Ketua LSM dan Wartawan Gadungan Peras Caleg PPP

Ketua LSM dan Wartawan Gadungan Peras Caleg PPP

- detikNews
Selasa, 14 Apr 2009 23:30 WIB
Ketua LSM dan Wartawan Gadungan Peras Caleg PPP
Palembang - Ketua LSM Peduli Harta Negara (PHN), Solahudin (40) ditangkap Polsekta Kalidoni di depan Rumah Maka Palapa Jalan RE Martadinata, Palembang lantaran memeras seorang caleg. Sementara rekannya, Yudi, yang mengaku wartawan Kompas masih dalam pengejaran polisi.

Penangkapan yang terjadi pada Senin (13/04/2009) malam itu, lantaran keduanya melakukan pemerasan terhadap Nurmala, seorang caleg. Mereka mengancam Nurmala akan menulis dan menerbitkan berita soal kasus penyuapan Rp 10 ribu terhadap penduduk di Sungai Batang, Kalidoni, Palembang, dalam pemilu legislatif.

Nurmala disebut oleh kedua pelaku, telah menyuap penduduk agar memilih dirinya yang merupakan caleg PPP nomor urut 5 untuk dapil 2 Palembang.

SCROLL TO CONTINUE WITH CONTENT

“Mereka mengancam akan menerbitkan kasus penyuapan yang saya lakukan,” kata Nurmala  di Poltabes Palembang, Jakabaring, Palembang, Selasa (14/04/2009).

Menurut Nurmala, selama mencalonkan diri, dirinya tidak pernah memberikan uang kepada penduduk untuk memilihnya, sehingga tuduhan itu hanya untuk memeras dirinya. “Saya penasaran, makanya mereka saya pancing mereka,” kata Nurmala.

Setelah berkomunikasi lewat ponsel, Nurmala kemudian berpura-pura menyepakati memberikan uang kepada pelaku sebesar Rp2 juta. Maka, kedua belah pihak sepakat bertemu di RM Palapa. Namun, sebelum melakukan pertemuan itu, Nurmala sudah melaporkan pemerasan ini, ke Polsekta Kalidoni.
Sehingga pertemuan ini telah diintai oleh aparat kepolisian.
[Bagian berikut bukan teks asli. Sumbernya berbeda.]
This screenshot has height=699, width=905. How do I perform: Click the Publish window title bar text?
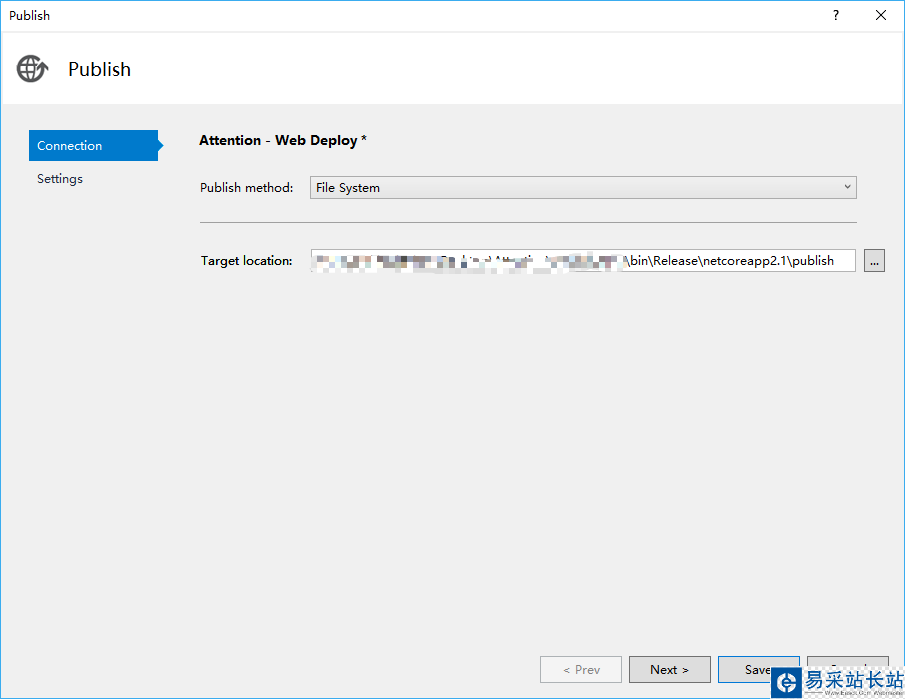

Setelah kembali berkomunikasi lewat ponsel, maka Nurmala segera menemui Solahudin dan Yudi di RM Palapa Senin (13/04/2009) malam. Uang sebesar Rp 2 juta kemudian diberikan kepada Solahudin dan Yudi.

Saat uang itu sudah dikantongi kedua pelaku, Tim Buser dan Reskrim Polsekta Kalidoni yang dipimpin AKP Alvian segera menangkap kedua pelaku. Dari tangan Solahudin, disita barang butki berupa 1 dompet hitam, uang Rp 2 juta. Sedangkan Yudi berhasil meloloskan diri.

Kapoltabes Palembang, Kombes Pol Drs Lucky Hermawan membenarkan pelaku kini sudah diamankan, sementara tersangka lainnya, Yudi masih dalam pengejaran.”Saat ini masih dalam proses pengembangan, mereka dikenakan pasal pemerasan,” katanya.